▶ [Aim]: In the records below, copy out the part that opens with the line containing "Select the Andalucía" and closes with the line containing "click(x=739, y=448)", including both of those lines, character for character.

▶ [Given records]:
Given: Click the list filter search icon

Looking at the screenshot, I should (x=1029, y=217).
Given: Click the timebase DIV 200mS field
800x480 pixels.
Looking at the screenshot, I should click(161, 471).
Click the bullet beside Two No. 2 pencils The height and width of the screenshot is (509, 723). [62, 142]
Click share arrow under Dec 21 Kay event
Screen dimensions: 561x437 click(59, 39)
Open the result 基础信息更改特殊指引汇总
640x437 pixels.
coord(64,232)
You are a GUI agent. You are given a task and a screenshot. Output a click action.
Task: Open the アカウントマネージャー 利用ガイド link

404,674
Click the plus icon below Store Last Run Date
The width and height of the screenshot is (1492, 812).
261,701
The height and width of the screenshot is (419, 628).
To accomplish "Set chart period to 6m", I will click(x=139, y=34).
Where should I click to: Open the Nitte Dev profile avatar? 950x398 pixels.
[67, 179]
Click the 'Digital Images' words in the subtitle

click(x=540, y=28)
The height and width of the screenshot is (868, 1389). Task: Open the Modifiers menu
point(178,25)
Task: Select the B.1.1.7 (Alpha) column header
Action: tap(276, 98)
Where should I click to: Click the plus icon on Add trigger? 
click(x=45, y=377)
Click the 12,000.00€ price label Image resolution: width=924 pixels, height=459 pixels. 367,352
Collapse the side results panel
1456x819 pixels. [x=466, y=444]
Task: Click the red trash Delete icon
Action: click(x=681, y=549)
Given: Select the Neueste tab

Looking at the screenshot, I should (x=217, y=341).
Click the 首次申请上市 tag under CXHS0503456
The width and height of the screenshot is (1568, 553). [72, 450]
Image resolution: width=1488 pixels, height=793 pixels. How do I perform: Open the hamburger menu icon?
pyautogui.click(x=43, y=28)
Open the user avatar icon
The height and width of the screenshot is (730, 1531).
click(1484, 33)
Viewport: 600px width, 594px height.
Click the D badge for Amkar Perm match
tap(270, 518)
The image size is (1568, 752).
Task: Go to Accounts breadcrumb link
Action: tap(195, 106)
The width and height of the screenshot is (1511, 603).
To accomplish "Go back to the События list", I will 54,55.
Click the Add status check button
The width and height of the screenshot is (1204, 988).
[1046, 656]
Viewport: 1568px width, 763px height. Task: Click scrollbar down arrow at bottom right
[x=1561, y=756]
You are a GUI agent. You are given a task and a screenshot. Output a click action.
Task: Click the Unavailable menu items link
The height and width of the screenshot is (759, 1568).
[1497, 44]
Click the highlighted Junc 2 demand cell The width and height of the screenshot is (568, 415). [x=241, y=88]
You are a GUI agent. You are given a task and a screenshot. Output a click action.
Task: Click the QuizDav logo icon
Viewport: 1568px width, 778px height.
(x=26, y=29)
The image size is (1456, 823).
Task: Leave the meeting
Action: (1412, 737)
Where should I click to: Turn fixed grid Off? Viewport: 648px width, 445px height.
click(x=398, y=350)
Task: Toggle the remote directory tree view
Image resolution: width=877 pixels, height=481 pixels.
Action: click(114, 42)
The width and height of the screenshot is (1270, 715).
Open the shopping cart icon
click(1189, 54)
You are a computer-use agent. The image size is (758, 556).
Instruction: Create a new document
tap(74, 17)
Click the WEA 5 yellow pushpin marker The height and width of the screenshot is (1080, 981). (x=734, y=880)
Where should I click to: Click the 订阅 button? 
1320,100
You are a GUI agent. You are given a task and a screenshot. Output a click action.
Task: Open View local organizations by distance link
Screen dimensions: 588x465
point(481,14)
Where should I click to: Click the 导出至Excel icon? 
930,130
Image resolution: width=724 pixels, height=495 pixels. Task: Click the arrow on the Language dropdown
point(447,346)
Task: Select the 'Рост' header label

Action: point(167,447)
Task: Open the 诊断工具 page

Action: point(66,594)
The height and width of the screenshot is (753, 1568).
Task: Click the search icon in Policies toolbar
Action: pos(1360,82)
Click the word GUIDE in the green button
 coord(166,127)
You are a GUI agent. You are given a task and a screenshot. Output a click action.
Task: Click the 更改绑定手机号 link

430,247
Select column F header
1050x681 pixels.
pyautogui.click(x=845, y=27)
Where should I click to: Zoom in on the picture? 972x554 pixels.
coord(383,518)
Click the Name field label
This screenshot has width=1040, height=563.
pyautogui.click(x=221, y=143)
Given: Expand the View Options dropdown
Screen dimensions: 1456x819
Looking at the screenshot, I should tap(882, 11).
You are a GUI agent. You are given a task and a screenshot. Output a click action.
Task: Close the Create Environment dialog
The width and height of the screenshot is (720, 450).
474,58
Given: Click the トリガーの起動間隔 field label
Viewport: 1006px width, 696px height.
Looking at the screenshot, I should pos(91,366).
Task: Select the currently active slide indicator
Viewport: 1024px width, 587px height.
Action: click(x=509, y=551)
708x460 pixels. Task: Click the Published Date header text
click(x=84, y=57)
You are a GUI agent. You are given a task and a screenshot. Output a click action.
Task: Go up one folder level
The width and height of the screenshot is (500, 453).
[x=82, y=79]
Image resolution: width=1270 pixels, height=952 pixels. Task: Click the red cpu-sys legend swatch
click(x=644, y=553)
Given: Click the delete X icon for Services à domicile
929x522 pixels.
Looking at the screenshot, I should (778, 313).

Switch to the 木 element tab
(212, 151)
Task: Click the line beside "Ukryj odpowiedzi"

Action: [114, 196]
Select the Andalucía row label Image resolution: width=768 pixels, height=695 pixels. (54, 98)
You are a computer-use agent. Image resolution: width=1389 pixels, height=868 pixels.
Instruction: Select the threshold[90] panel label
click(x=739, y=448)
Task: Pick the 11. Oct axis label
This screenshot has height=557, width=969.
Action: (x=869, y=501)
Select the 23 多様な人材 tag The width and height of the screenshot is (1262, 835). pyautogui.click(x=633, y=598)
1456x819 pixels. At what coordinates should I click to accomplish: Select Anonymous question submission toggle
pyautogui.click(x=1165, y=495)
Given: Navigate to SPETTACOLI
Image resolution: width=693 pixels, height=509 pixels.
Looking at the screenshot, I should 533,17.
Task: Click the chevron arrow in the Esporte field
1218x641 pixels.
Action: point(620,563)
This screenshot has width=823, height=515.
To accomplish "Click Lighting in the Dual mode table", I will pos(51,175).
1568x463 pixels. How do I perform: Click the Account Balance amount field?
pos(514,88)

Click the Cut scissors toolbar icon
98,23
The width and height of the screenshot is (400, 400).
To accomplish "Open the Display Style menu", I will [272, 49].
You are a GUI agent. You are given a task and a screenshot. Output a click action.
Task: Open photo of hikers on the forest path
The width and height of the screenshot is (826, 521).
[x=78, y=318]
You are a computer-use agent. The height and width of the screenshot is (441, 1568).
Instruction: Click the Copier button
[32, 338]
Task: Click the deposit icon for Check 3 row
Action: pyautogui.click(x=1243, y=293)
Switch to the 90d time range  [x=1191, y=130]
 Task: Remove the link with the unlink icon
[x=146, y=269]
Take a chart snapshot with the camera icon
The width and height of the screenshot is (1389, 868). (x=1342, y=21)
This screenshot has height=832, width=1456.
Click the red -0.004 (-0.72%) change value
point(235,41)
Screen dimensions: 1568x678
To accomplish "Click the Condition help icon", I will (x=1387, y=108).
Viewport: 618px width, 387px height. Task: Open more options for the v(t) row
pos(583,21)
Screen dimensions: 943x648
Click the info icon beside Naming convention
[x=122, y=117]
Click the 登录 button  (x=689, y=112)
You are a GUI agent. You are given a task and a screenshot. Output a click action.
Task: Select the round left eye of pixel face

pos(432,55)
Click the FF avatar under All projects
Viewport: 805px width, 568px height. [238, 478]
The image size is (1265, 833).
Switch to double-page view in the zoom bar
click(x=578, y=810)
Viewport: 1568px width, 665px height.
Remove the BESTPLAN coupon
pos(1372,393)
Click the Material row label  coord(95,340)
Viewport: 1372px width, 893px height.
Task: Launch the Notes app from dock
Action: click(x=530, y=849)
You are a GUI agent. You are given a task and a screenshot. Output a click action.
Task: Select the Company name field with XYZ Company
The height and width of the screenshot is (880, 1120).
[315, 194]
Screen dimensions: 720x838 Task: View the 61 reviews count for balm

▶ [Full answer]:
Select the Andalucía row label Image resolution: width=768 pixels, height=695 pixels. (54, 98)
You are a computer-use agent. Image resolution: width=1389 pixels, height=868 pixels.
Instruction: Select the threshold[90] panel label
click(x=739, y=448)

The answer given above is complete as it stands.